■ Data
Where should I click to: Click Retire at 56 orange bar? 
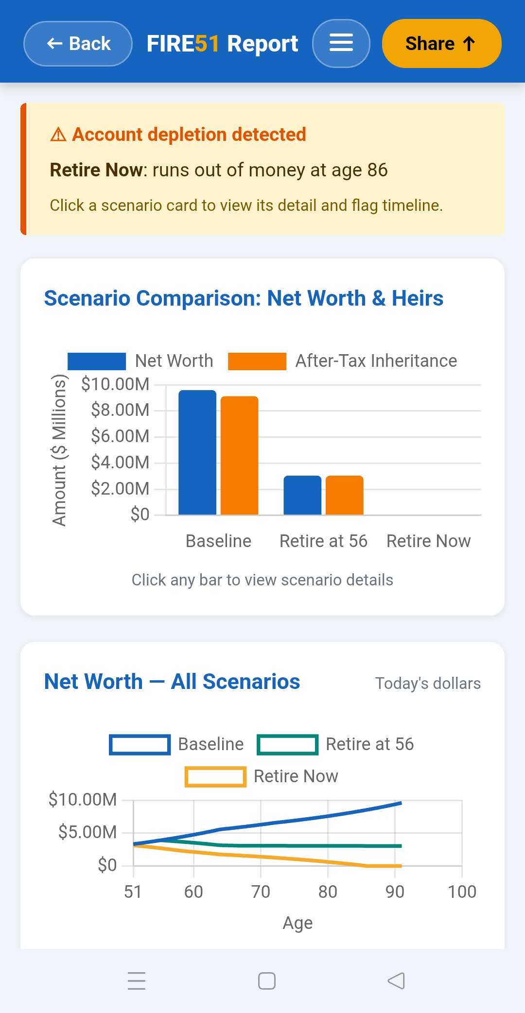pyautogui.click(x=345, y=495)
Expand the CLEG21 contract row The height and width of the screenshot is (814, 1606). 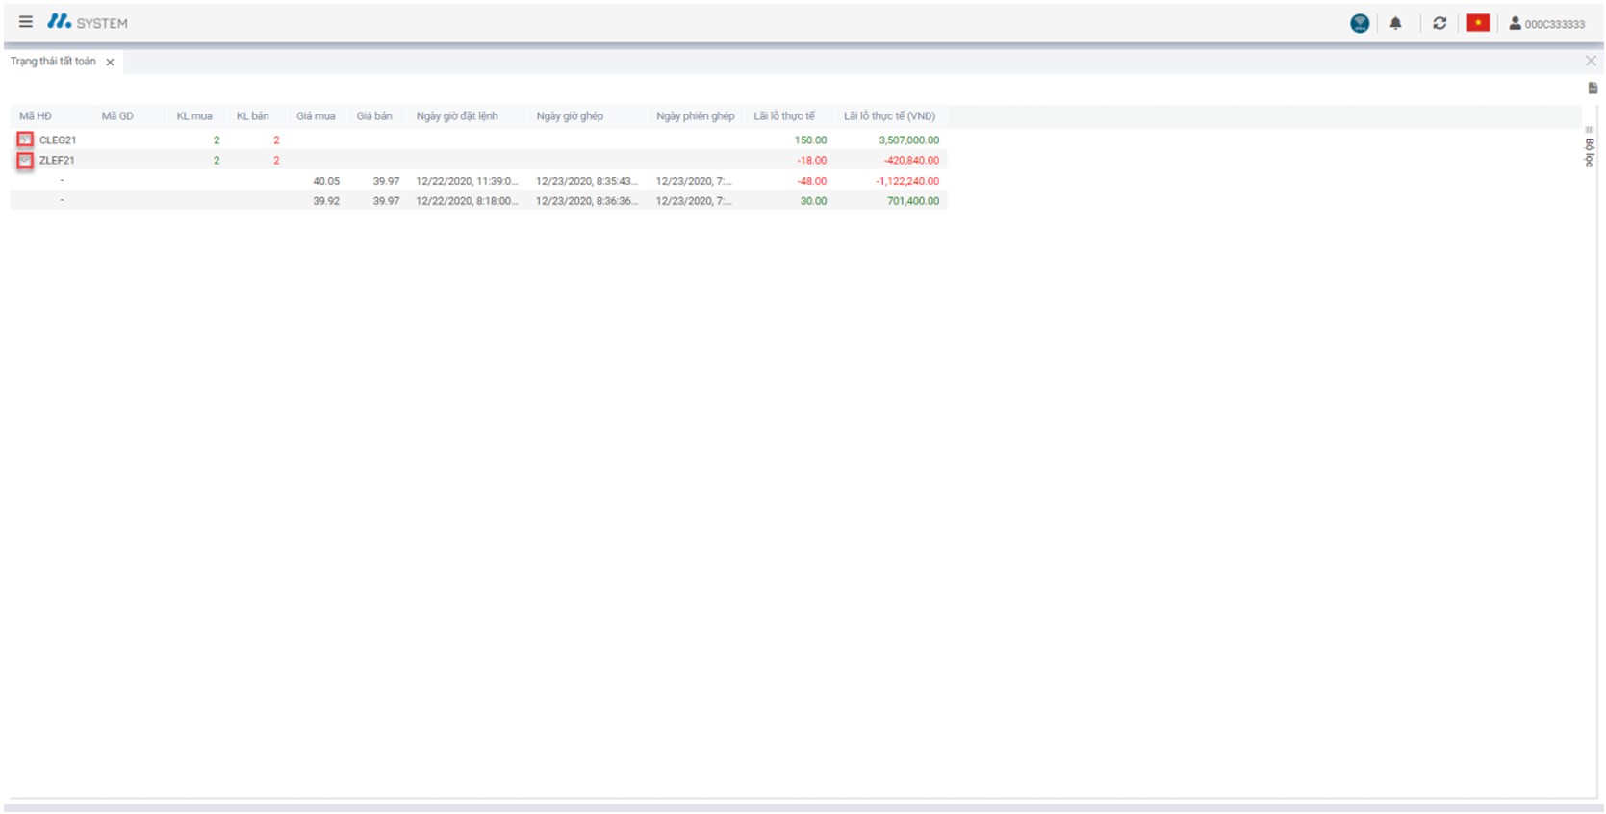25,140
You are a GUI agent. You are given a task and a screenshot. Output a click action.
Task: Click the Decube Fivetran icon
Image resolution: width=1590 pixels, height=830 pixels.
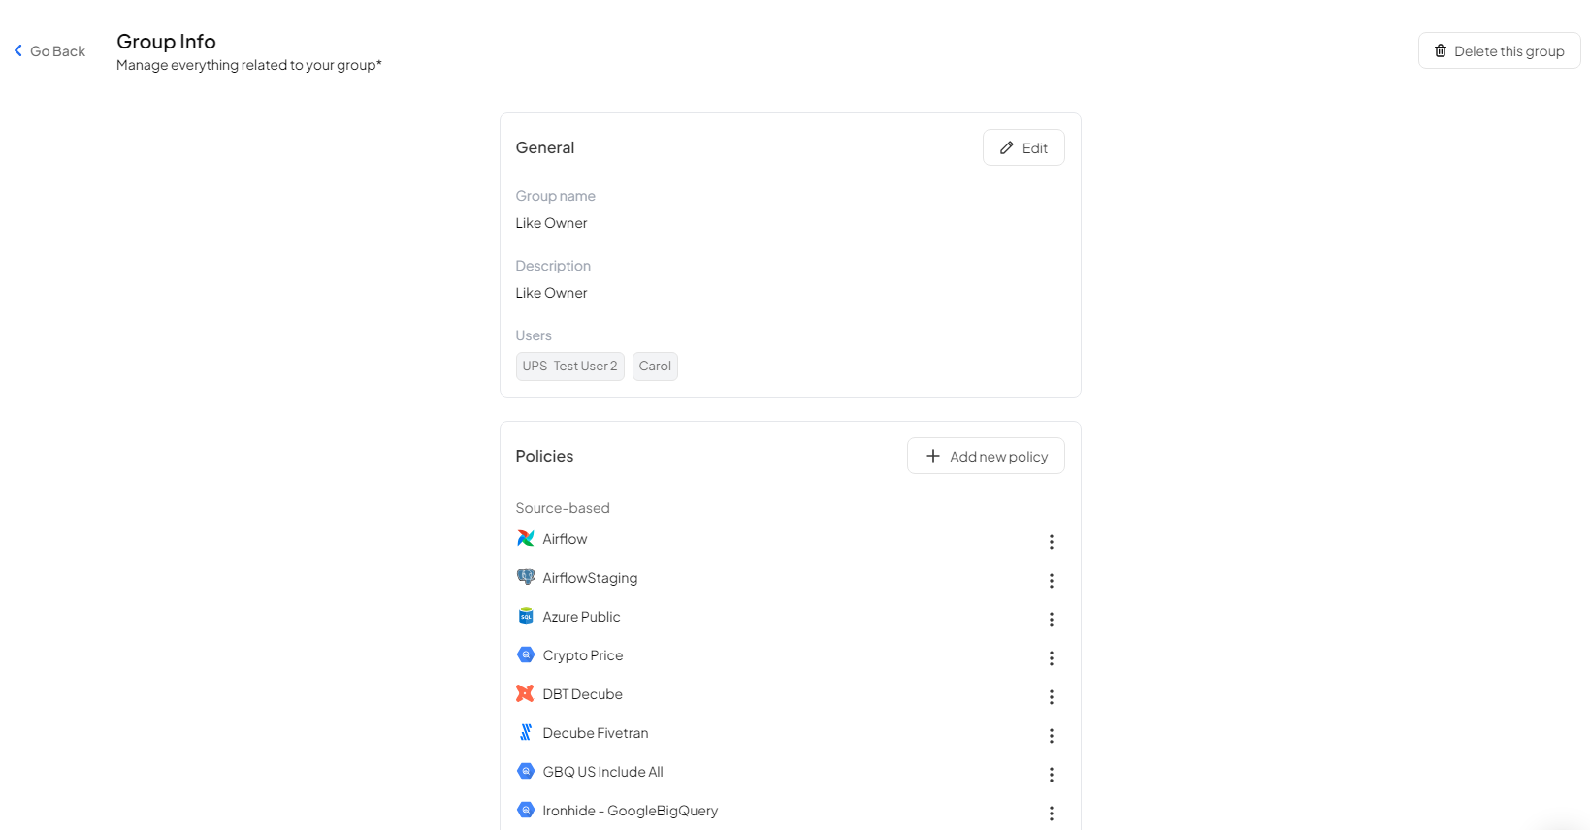[525, 732]
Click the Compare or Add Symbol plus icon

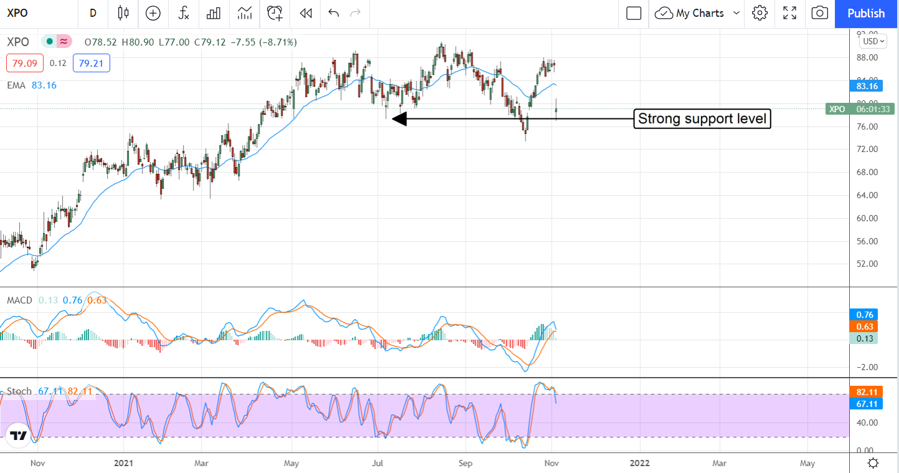click(153, 13)
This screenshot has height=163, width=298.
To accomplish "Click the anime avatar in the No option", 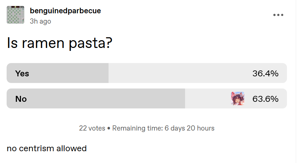I will tap(238, 98).
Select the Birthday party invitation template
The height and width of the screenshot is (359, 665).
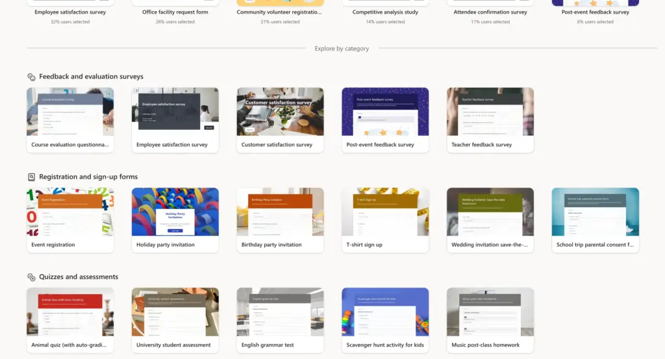[280, 220]
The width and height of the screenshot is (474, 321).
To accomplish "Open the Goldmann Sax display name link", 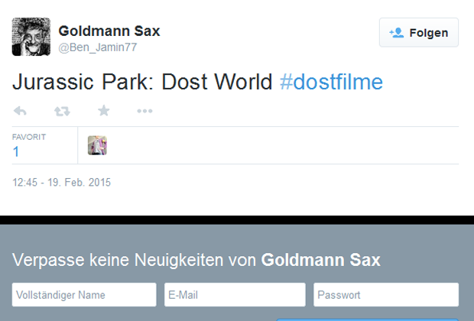I will [109, 31].
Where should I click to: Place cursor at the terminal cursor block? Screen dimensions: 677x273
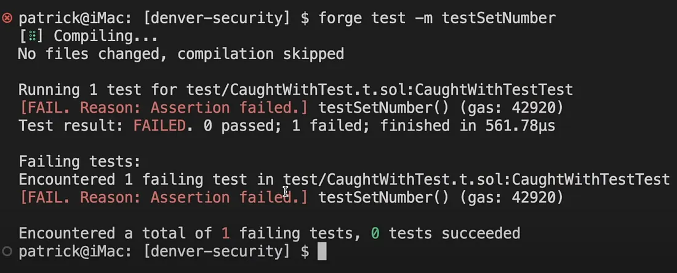coord(321,251)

■ What needs to be done
Leave the pictures out, and retype exactly the lines from the one containing "Where should I click to: Place" through the last line of the entries above, both included.

■ Task result
Where should I click to: Place cursor at the terminal cursor block? Screen dimensions: 677x273
coord(321,251)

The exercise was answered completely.